[TEXTE DU DOCUMENT]
▼▼▼
David Rubinger, photographe de la nation, meurt à 92 ans
L’emblématique photojournaliste, gentleman de Vienne qui avait toujours un appareil à la main, a immortalisé l’histoire moderne d’Israël
Le célèbre photojournaliste israélien David Rubinger, surnommé « le photographe de la nation » par Shimon Peres, est décédé mercredi à Jérusalem à l’âge de 92 ans, a annoncé jeudi l’Association de la presse étrangères (FPA).
Né Dietrich Rubinger à Vienne le 24 juin 1924, il était un homme charmant et convivial, avec un léger accent européen et un don de conteur pour relater ses aventures.
Il avait fui le nazisme et s’était installé en Palestine sous mandat britannique en 1939, à l’âge de 15 ans, grâce à un programme d’immigration pour les jeunes. La mère de Rubinger était morte en Biélorussie en 1942 (selon son profil Geni, un site internet de généalogie). Son père, qui avait été envoyé au camp de concentration de Dachau, avait fui vers l’Angleterre et avait survécu à la guerre.
▲▲▲
Lignes d'origine
▼▼▼
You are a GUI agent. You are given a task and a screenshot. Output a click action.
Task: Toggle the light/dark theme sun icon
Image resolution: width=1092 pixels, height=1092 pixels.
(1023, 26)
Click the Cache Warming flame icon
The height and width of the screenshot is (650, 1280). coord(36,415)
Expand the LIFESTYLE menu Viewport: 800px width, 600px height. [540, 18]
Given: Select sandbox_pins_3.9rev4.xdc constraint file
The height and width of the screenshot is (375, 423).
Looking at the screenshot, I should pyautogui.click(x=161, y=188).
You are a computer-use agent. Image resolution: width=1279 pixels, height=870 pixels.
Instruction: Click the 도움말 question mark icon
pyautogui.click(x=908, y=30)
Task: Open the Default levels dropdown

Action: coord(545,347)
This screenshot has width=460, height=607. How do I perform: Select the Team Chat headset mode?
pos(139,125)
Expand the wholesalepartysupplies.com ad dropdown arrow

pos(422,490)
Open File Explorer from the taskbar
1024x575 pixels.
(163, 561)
▲▲▲
[CONSIGNE]
Traduisez en anglais cette phrase de l'article consacré à David Rubinger : « Né Dietrich Rubinger à Vienne le 24 juin 1924, il était un homme charmant et convivial, avec un léger accent européen et un don de conteur pour relater ses aventures. » Travaillez uniquement à partir du texte.

[CONSIGNE RÉALISÉE]
Born Dietrich Rubinger in Vienna on June 24, 1924, he was a charming and sociable man, with a slight European accent and a storyteller's gift for recounting his adventures.